━━ Text segment ━━

Plastic Impregnation

An older trade term for the polymer-impregnation treatment of porous gem materials

Treatments & enhancementsView in dictionary · 1,170 words

Plastic impregnation is an older trade term for the treatment of porous gem materials by impregnation with synthetic resins, used to improve apparent clarity, colour saturation, and durability. The term is now more commonly replaced in trade and laboratory writing by polymer impregnation or resin impregnation, both of which are more precise and avoid the ambiguity of the consumer-facing word plastic. The treatment is applied principally to jadeite, nephrite, turquoise, and opal, among other porous materials, and is regarded as a treatment requiring disclosure under the standard trade-association terminologies.

The treatment

Polymer impregnation introduces a synthetic resin into the porosity of a gem material under conditions — typically vacuum, sometimes combined with heat — that draw the resin into the stone's internal cavities and surface pores. On cure, the resin forms a continuous solid phase within the stone's microporosity, filling cavities that would otherwise refract or scatter light and producing a stone that reads as more transparent, more uniformly coloured, and more polished than the underlying untreated material would.

The polymers used in modern treatment work are typically epoxy resins, in some cases pigmented to enhance colour as well as transparency. The treatment process is several hours to several days in duration, depending on the porosity of the host material, the viscosity of the resin, and the depth of penetration sought. The cured resin is integral with the stone and cannot be removed without destruction of the host material; the treatment is therefore stable in normal jewellery use but irreversible.

Materials commonly treated

Jadeite is the most commercially significant material treated by polymer impregnation. The treatment, originally developed in the late twentieth century and now widespread in the Chinese and South-East Asian jadeite trade, transforms low-grade green or grey-green jadeite into material that visually resembles much higher grades of natural untreated jadeite. The treatment is the subject of substantial laboratory-grading attention, with the major laboratories distinguishing untreated A-jade, polymer-impregnated B-jade, and dyed-and-impregnated C-jade as separate market categories with separate price points.

━━━

### Short exercise a
Scale the rows from the first one through the line containing "(x=362, y=742)", and write out every line in that range again, requests included. Multiply each coordinate in the answers by 2.55, rounding to whole numbers with halves going up.
The passage on gem treatment has no connection to the rows that follow it.

━━ Dataset rows ━━

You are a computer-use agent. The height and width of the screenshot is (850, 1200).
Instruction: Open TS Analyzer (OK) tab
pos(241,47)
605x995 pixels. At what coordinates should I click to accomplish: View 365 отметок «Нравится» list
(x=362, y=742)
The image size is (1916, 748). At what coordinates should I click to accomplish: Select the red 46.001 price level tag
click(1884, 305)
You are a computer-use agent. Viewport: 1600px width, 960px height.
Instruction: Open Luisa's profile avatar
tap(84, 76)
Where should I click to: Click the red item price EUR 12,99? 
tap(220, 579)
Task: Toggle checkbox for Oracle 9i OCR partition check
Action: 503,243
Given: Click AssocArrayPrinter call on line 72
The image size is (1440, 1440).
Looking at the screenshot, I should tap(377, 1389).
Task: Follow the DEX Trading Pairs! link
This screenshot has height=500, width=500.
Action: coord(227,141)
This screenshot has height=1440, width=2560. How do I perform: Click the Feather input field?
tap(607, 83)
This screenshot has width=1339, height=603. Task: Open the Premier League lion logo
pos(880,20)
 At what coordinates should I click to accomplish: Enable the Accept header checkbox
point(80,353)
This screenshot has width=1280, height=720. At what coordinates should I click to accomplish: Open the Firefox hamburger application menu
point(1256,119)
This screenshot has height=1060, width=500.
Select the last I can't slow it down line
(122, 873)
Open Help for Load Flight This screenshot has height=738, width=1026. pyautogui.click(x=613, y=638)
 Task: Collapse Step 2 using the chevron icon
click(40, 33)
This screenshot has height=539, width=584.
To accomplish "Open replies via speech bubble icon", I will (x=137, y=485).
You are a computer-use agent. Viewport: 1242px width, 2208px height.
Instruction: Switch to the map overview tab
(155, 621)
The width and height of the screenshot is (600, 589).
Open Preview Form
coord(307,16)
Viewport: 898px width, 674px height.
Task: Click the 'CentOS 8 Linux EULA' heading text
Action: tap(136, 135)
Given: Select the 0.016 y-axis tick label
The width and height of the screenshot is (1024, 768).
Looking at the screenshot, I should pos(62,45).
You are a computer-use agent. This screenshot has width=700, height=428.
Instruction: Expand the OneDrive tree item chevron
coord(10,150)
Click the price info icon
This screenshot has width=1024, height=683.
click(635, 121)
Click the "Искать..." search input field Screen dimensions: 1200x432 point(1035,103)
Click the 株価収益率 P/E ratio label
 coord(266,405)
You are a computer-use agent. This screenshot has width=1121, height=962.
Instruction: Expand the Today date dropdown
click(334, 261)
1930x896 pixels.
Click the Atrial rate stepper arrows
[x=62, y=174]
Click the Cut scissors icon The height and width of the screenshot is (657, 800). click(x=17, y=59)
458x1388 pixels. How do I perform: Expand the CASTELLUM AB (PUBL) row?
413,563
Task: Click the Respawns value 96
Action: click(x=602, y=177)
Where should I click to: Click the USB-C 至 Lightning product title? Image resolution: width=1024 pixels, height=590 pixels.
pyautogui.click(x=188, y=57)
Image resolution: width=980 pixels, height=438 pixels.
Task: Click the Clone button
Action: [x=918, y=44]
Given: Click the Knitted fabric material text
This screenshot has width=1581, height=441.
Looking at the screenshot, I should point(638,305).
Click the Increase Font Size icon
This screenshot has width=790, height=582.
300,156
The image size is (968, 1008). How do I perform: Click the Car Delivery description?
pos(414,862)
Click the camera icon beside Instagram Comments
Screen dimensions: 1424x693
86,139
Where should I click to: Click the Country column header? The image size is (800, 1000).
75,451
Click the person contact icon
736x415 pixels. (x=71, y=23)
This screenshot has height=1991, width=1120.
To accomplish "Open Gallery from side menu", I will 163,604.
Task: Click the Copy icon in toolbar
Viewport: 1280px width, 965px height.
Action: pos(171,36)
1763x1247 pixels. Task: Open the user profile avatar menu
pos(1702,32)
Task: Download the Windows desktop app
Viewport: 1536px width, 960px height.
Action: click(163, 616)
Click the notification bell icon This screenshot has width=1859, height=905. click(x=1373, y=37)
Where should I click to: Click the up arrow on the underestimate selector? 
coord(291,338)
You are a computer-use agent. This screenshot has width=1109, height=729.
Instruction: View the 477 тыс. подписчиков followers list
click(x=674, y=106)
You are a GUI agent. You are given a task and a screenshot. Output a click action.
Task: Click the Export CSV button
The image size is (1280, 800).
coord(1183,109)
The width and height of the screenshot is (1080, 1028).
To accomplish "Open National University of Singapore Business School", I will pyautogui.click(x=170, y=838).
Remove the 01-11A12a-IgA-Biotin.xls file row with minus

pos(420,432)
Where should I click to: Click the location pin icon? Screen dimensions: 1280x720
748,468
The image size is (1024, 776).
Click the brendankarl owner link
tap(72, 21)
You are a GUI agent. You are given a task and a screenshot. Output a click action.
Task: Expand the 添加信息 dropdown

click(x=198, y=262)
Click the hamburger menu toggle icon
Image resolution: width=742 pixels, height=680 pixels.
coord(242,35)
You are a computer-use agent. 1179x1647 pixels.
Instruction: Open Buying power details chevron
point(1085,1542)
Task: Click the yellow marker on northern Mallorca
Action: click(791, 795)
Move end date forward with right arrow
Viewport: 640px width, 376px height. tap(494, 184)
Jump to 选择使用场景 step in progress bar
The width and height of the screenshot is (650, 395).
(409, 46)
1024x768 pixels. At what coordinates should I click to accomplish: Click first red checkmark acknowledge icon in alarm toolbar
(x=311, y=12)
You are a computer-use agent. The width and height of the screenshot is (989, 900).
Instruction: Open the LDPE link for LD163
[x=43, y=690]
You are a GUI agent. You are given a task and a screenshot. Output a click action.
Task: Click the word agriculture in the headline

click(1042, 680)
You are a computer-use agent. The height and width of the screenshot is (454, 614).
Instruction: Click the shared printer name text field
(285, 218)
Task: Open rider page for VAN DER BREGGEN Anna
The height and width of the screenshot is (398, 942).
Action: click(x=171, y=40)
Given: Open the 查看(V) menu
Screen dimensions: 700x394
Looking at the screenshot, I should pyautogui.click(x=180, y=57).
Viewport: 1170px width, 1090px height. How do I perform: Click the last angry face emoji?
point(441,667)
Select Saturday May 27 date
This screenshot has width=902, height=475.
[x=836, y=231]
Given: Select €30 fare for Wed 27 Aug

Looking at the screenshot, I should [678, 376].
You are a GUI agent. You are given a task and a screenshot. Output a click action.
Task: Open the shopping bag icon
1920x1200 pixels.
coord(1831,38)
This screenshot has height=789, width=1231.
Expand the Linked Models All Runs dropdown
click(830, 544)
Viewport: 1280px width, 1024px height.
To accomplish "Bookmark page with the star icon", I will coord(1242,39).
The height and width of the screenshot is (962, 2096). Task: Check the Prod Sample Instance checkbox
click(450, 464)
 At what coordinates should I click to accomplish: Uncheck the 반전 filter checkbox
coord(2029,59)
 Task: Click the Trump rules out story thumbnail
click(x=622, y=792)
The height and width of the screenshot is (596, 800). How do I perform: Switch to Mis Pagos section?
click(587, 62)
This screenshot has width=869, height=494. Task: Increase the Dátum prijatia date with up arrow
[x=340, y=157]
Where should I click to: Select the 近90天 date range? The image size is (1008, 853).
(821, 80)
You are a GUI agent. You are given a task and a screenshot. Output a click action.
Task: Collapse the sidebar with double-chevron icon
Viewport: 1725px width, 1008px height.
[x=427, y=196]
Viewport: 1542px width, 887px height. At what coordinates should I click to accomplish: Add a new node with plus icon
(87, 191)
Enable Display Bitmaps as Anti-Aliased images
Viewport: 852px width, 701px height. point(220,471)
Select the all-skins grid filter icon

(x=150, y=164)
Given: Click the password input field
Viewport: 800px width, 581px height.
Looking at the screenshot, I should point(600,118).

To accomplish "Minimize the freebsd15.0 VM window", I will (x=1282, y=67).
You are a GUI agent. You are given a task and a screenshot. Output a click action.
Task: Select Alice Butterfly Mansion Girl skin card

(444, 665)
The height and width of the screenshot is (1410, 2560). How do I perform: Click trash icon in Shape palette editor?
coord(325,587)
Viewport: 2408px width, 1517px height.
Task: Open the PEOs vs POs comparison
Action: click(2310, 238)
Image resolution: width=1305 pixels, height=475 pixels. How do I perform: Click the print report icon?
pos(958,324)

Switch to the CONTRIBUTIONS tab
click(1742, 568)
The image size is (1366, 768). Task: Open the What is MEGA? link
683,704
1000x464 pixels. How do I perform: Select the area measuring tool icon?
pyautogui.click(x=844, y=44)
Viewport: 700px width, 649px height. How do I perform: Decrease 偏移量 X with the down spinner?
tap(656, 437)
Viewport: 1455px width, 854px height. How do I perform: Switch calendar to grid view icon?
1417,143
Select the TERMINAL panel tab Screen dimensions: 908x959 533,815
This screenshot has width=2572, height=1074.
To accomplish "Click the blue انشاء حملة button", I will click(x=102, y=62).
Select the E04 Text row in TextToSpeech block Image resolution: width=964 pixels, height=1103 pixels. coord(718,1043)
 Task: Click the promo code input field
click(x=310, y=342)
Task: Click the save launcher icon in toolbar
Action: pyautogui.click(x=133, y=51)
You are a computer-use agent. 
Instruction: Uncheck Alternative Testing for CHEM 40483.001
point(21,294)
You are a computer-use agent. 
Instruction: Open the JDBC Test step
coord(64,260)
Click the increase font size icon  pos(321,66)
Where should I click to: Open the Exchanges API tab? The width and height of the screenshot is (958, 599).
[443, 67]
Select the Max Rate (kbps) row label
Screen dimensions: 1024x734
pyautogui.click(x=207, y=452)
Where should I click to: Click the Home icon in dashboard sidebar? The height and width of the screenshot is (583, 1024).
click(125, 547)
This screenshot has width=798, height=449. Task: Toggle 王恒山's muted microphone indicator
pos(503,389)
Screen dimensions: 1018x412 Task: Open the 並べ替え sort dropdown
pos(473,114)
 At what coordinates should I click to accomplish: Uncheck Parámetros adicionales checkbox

━━━

### Short exercise b
Write the next part of the text on plastic impregnation of gem materials, starting right after its final sentence.

### Expected answer a
You are a computer-use agent. The height and width of the screenshot is (850, 1200).
Instruction: Open TS Analyzer (OK) tab
pos(615,120)
605x995 pixels. At what coordinates should I click to accomplish: View 365 отметок «Нравится» list
(x=923, y=1892)

### Expected answer b
Turquoise is treated similarly to stabilise porous low-grade material, with polymer impregnation hardening the stone, intensifying the colour, and reducing the porosity that would otherwise make raw turquoise unsuitable for jewellery use. The treatment is essentially universal in commercial-grade turquoise; only the highest-grade, naturally hard material from sources such as the historic Persian Nishapur deposits and the better Sleeping Beauty material is genuinely untreated, and even there the boundary is often blurred.

Opal — particularly Ethiopian Welo opal, which is hydrophane and absorbs water — is sometimes treated to stabilise its colour and reduce its sensitivity to humidity changes. Other porous materials including some agates, rhodochrosite, and various softer ornamental stones are treated similarly when the underlying material is otherwise too porous, too soft, or too colour-unstable for jewellery use.

Disclosure requirements

Polymer impregnation is a treatment under all major trade-association disclosure frameworks. AGTA's coloured-stone treatment terminology lists impregnation explicitly as a treatment requiring disclosure to the buyer; the FTC Guides for the Jewelry, Precious Metals, and Pewter Industries similarly require treatment disclosure under their general framework; and the major laboratories — GIA, Gübelin, SSEF, AGL — describe the treatment status of stones tested in their reports. The major trade fairs and dealer associations enforce disclosure within their membership, and reputable retailers should communicate the treatment status to their clients.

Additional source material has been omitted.